日々の実践に加え、災害や「利他」の記憶を再生するものとして「祝祭」を挙げる。祝祭は災害と同じように日常の「生産の線形的な時間は一時停止」し、「変形や変質を受け入れやすい」流動的な時間となるからだ。

今回のRAFでキュレーターを務めた窪田研二氏も「忘却や思考停止に対抗する手段」として祭りを評価する。「アート作品を通して多様性、平等、人類と自然の共生を夢想する。未知の世界に対する集団的な想像力を共有することが祈りにも似たRAFの本質かもしれない」と言う。

 

「新しい創造」への参与

『災害ユートピア』では、「宗教改革は、単に労働時間を長くしただけでなく、通常の時間と祭りによる中断の掛け合いを取り除いてしまった」と語る。ただし近年プロテスタント保守派の中からも芸術を再評価する動きはある。


震災直後から石巻に通う宣教師、音楽家でNPOコミュニティーアーツ東京代表のロジャー・ラウザー氏は、『砕かれた葉』(いのちのことば社、2021)で、抹茶、和紙、金継ぎなどの日本文化の中から「壊れを避けるのではなく、壊れを生かし、よりよく生まれ変わらせ」る美を引き出した。「犠牲は美の道であり、犠牲の道は十字架の道」と言う。


ラウザー氏と親交があり、9・11テロを間近で体験した米国人美術家のマコト・フジムラ氏は『つくるの神学』(”Art and Faith: A Theology of Making”Yale University Press,2021)で金継ぎに注目する。金継ぎは壊れた陶器などを金の継ぎ目で再生する。「単に“元通り”にするだけではなく、より美しくする」のだ。ここにキリストと世界の「新しい創造」の関係を見出す。

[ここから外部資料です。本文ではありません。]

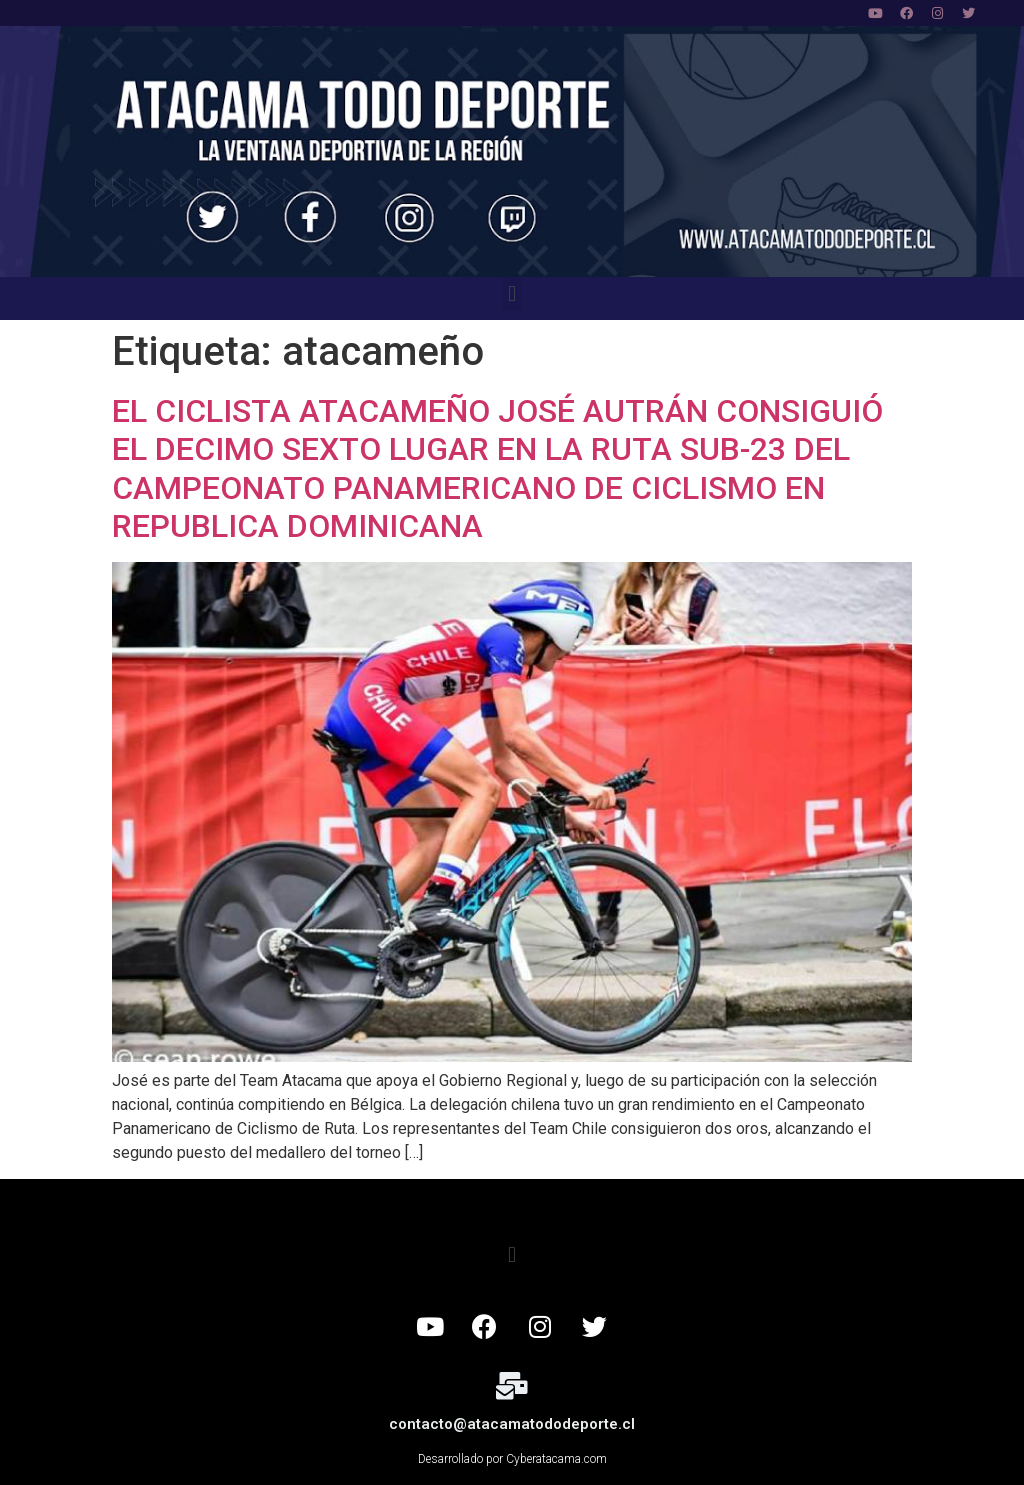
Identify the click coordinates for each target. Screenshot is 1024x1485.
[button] (511, 293)
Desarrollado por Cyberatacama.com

創造から「新しい創造」という聖書の全体像を語り、その過程には「痛み」や「壊れ」が伴うと述べた。その「痛み」を担うのがキリストだ。ただし「キリストが来られたのは、単に私たちを天国に連れていくためだけではなく、地上に新しい秩序をもたらすため」と言う。「つくるの神学」の核心は、「私たちは単に救済されるだけではなく、『新しさ』を共に創る者となること」と語った。

この「新しさ」には、すべての人の「つくる」行為が含まれ、「クリスチャン自身が『新しさ』を示せるし、社会において想像力を発揮する働きの中に、神にデザインされた私たちを見出せる」と言う。ここに地域の祝祭やアートにクリスチャンが参与する契機を見出せるだろう。

 

「利他」を想像する

写真=オノ作品(上)とその目の前にある旧女川町交番

RAFで今回初めて会場となった女川町は、震災後、防潮堤を建てず、海と共に生きる選択をしたまちづくりで注目を集めた。オノ・ヨーコ作「Wish Tree」は個人の願いを短冊に書く参加型の作品だ。震災遺構となっている旧女川交番の目の前にあり、祈りの場とも言える。

写真=「forgive」

牡鹿半島の旧荻浜小学校には、小林氏の楽曲「forgive」を題材にした光、音楽、織物の空間作品がある。未来の私たちや次の世界が歌われ、分断を超えるための「forgive」(許し)のメッセージがある。

 

写真=高橋作品

石巻市街地では、旧石巻ハリストス教会教会堂の横に設置されたライトが石ノ森萬画館を毎晩照らす。公募された「大切な誰か」への「光の贈り物」(高橋匡太作)であり、毎日色が変わる。

 

写真=西尾作品

旧サウナ石巻にあるキリスト像(西尾康之作「磔刑」)はラドン風呂を背景にしており、滑稽に見える。解説に「信じること」「願望」「快楽」を問いかけるとあり、皮肉もあるかもしれない。だが「指で粘土を押す軌跡のみ」という「膨大な作業」で彫られた精密な像には軽薄なものは感じない。

 「何事も利己的な思いや虚栄からするのではなく…ほかの人のことも顧みなさい…キリストは…ご自分を空しくして、しもべの姿をとり、人間と同じようになられました…自らを低くして、死にまで、それも十字架の死にまで従われました」(ピリピ2章3~8節)。

キリストという「利他」の手本を思いながら、「受難」を振り返り、「再生」を想像するひとときをRAFでは過ごせるだろう。

新型コロナ感染拡大を受け、夏会期と春会期(22年4~6月)に分散開催する。夏会期では23作品を展示する。